VOL. 128 | NO. 129 | Wednesday, July 03, 2013
‘Back to Life’
By Amos Maki
Memphis resident Geraldine Harris has been shopping at the Habitat for Humanity of Greater Memphis ReStore since it opened two years ago, finding discount prices and unique items she couldn’t locate anywhere else.
Habitat for Humanity ReStore staff member Oscar Bustamante (left) and volunteers Betty Brown and Dennis Danner help unload a new shipment of donated items at the store, 7136 Winchester Road.
(Daily News/Brian Johnson)
“I get good bargains,” said Harris, who was shopping in the story once again this week. “I’ve been coming here so much my son called it Habitat for Harris.”
Since opening its doors two years ago the ReStore, which just celebrated its second anniversary, has become a haven for bargain hunters and do-it-yourself types working on historic home renovations.

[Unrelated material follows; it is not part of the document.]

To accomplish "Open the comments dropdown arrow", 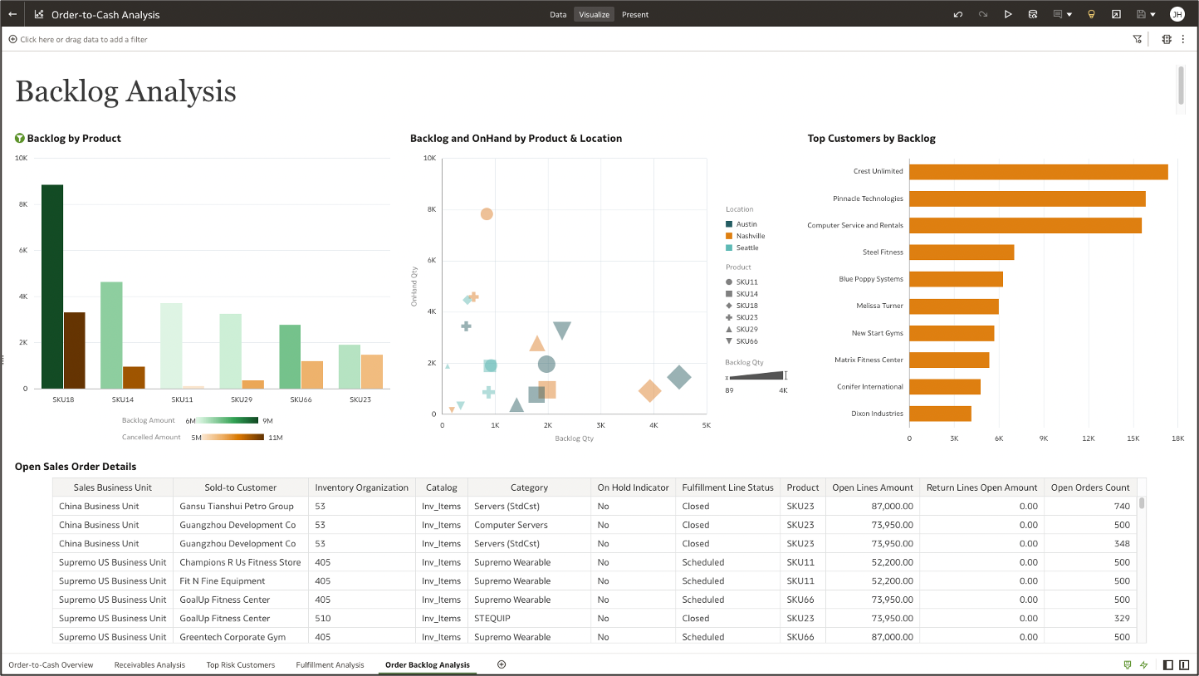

“You’re not going to go to Lowe’s or Home Depot for that,” said Greg Webb, director of construction and retail operations at Habitat of Greater Memphis.”

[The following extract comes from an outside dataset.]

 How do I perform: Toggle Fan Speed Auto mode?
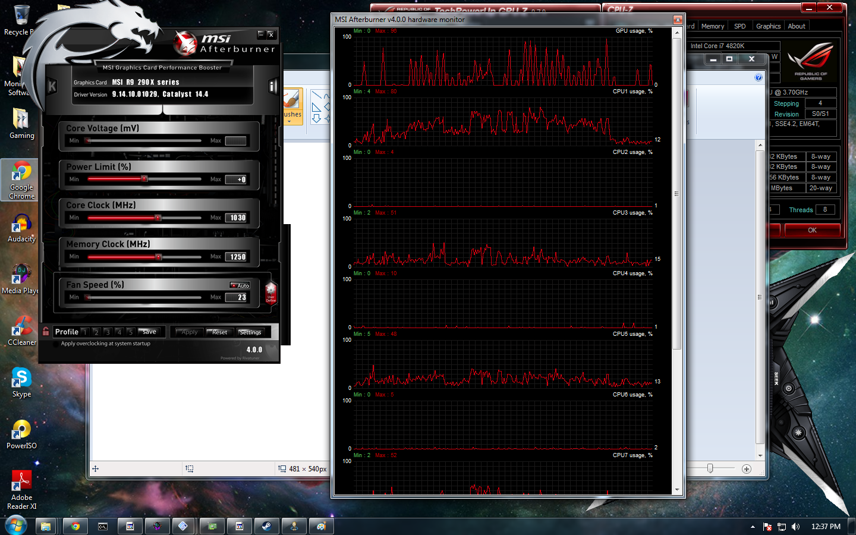pyautogui.click(x=240, y=285)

In addition to offering discount goods to customers, the ReStore has served as a catalyst for the formerly abandoned The Market of Riverdale Bend retail center on Winchester.
“It’s all coming back to life,” said Dwayne Spencer, executive director for Habitat of Greater Memphis. “It was a dead zone when we moved here.”
Since the ReStore opened in 2011, Goodwill, DirtCheap and Planet Fitness have all signed leases at the retail center, breathing new life to an abandoned center that was becoming an eyesore. Smoothie King is moving into the old Starbucks location there, and across the street Fred’s has opened a new store.
“We feel like we’ve been a catalyst for reviving the whole area,” Spencer said. “It’s all coming back to life.”
All proceeds from the store go to support Habitat’s mission to work with families in need of adequate shelter to build simple, decent homes.
The store is a shopper’s paradise, including virtually everything you could think of, even the kitchen sink.
“I don’t think you could want an item we don’t have,” Webb said. “That old saying that one man’s trash is another man’s treasure – there’s a lot of truth to that and there’s a lot of unique items that come in.”
Individuals, churches, civic groups and businesses have all donated items and their time volunteering at the store.
Cadence Bank became the sole financial sponsor of the store, investing $60,000 over three years.
“In Memphis, we wanted to identify a way that we could contribute to Habitat’s long-term sustainability and enable the organization to increase its ability to provide affordable housing,” said Danielle Kernell, vice president of marketing and communications for Cadence. “The ReStore was a perfect match. We felt both Habitat’s mission and the innovative ReStore concept aligned well with our culture and our desire to strengthen local economies.”
The store is busting at the seams with clothing, electronics, house wares such as doors, windows, carpet, cabinets, dishes and appliances, and more.
The store has become one of the most profitable HabitRestores in the country. In the first year it opened the store totaled sales of $750,000 with a profit of $250,000. In its second year it registered sales of $820,000 with a profit of around $300,000. Store officials estimate that they could hit $950,000 in sales this year.
The store receives around a dozen truck deliveries each day and about the same amount of walk-up residents donating goods.
“We could be a million-dollar store,” Spencer said.
Spencer said the store has been popular with new and pop-up businesses that need office furnishings but can’t afford premium prices.
“We’re a catalyst for some of these smaller businesses that can’t afford new furniture to fill out their office space,” he said.
The store also offers a major environmental benefit, selling items that would have otherwise ended up at the dump.
“Since opening we’ve diverted 2 millions pound of stuff that would have been discarded,” Spencer said.
Goods are brought to the store’s donation center, where employees examine the items and prepare them for sale.
“It takes a lot of bodies to do what we do and there’s no chance we could do it without the volunteers,” Spencer said.